Stable 64-bit hash interface for ExDataSketch.
All sketch algorithms require a deterministic hash function that maps arbitrary Elixir terms to 64-bit unsigned integers. This module provides that interface with automatic backend selection and a pure-Elixir fallback.
Hash Properties
- Output range: 0..2^64-1 (unsigned 64-bit integer).
- Deterministic: same input always produces same output within the same runtime configuration.
- Uniform distribution: output bits are well-distributed for sketch accuracy.
Auto-detection
When no custom :hash_fn is provided, hash64/2 automatically selects the
best available hash implementation:
XXHash3 (NIF): When the Rust NIF is loaded,
hash64/2uses XXHash3 which produces native 64-bit hashes with zero Elixir-side overhead. XXHash3 output is stable across platforms.phash2 + mix64 (pure): When the NIF is not available,
hash64/2falls back to:erlang.phash2/2with a fixnum-safe 64-bit mixer. The mixer uses 16-bit partial products to avoid bigint heap allocations while preserving full 64-bit output quality.
The NIF availability check is performed once and cached in
:persistent_term for zero-cost subsequent lookups.
Pluggable Hash
Pass hash_fn: fn term -> non_neg_integer end to override the default.
The custom function must return values in 0..2^64-1.
Stability
:erlang.phash2/2 output is not guaranteed stable across OTP major versions.
XXHash3 output is stable across platforms. For cross-version stability, use
the NIF build (XXHash3) or supply a custom :hash_fn.
Summary
Types
Static description of a hash algorithm. Returned by algorithm_info/1.
Functions
Returns the static descriptor for a hash algorithm.
Returns the default hash algorithm for new sketches.
Returns the default hash strategy based on NIF availability.
Hashes an arbitrary Elixir term to a 64-bit unsigned integer.
Hashes a raw binary to a 64-bit unsigned integer.
Returns whether the NIF is available for hashing.
Resolves the effective hash strategy for a sketch given user options.
Returns the list of hash algorithm identifiers supported by this build.
Validates that two sets of sketch options have compatible hashing configuration.

→ RAW RECORDS:
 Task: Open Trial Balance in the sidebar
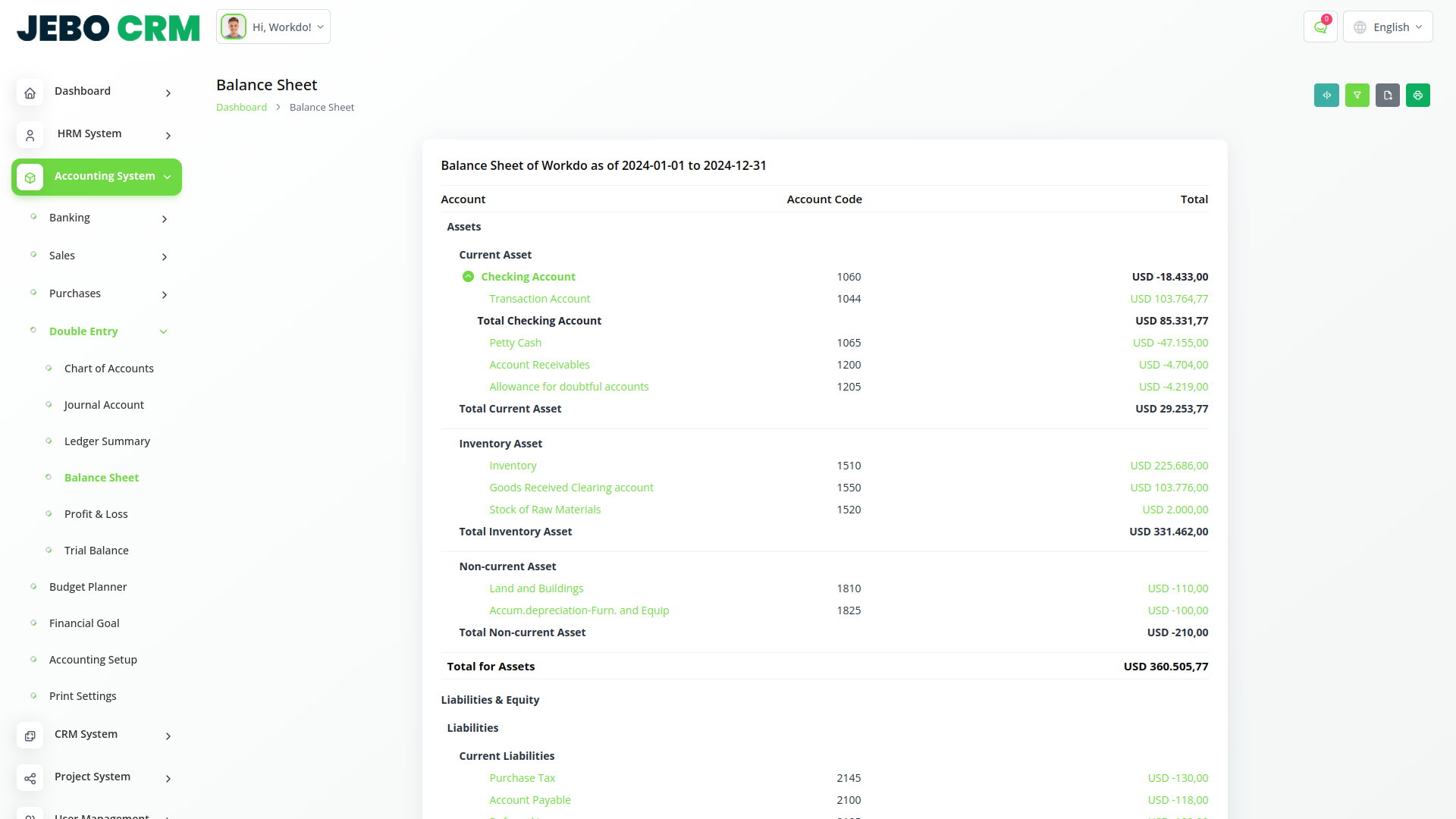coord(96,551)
--
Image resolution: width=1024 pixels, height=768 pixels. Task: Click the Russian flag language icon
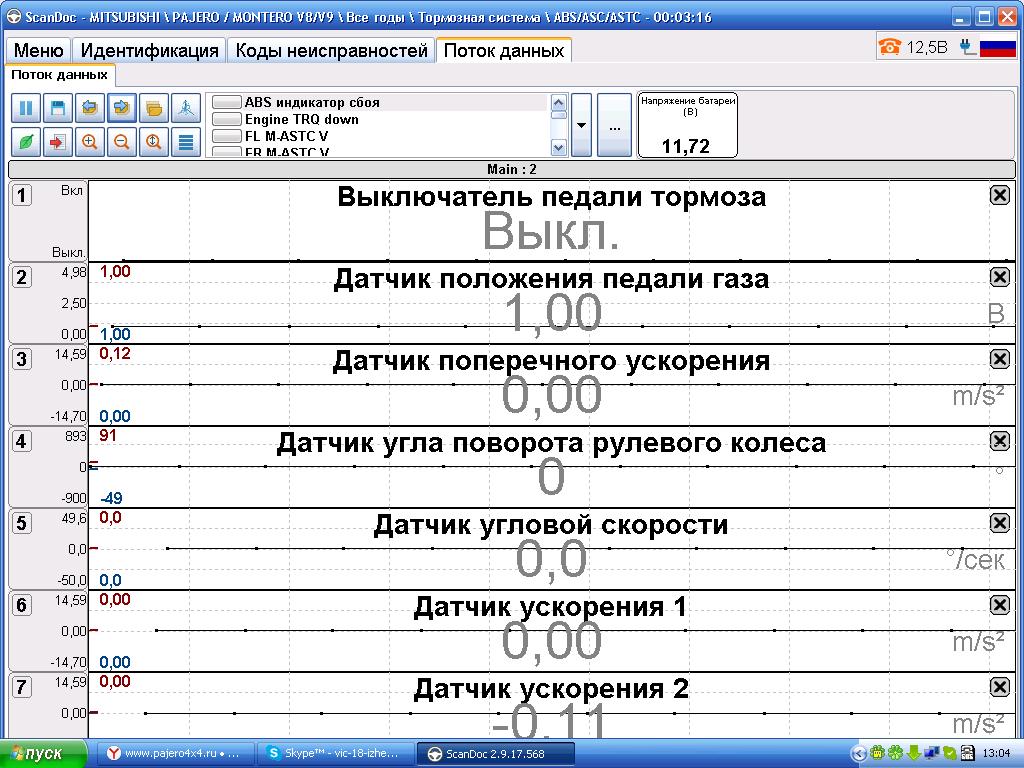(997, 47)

→ WRITTEN INSTRUCTION A: In the hash interface documentation, can you give the part from "Stable 64-bit hash" to "same runtime configuration." again, swapping "sketch algorithms" for "sketch types"?
→ WRITTEN INSTRUCTION B:
Do these statements agree with the hash interface documentation? For each, answer yes or no and quote the deciding words.
(i) The NIF availability check runs on every call to hash64/2.
(ii) XXHash3 output is stable across platforms.
(iii) :erlang.phash2/2 output is guaranteed stable across OTP major versions.

→ COMPLETE OUTPUT A:
Stable 64-bit hash interface for ExDataSketch.
All sketch types require a deterministic hash function that maps arbitrary Elixir terms to 64-bit unsigned integers. This module provides that interface with automatic backend selection and a pure-Elixir fallback.
Hash Properties
- Output range: 0..2^64-1 (unsigned 64-bit integer).
- Deterministic: same input always produces same output within the same runtime configuration.

→ COMPLETE OUTPUT B:
(i) No: "The NIF availability check is performed once and cached in :persistent_term for zero-cost subsequent lookups."
(ii) Yes: "XXHash3 output is stable across platforms."
(iii) No: ":erlang.phash2/2 output is not guaranteed stable across OTP major versions."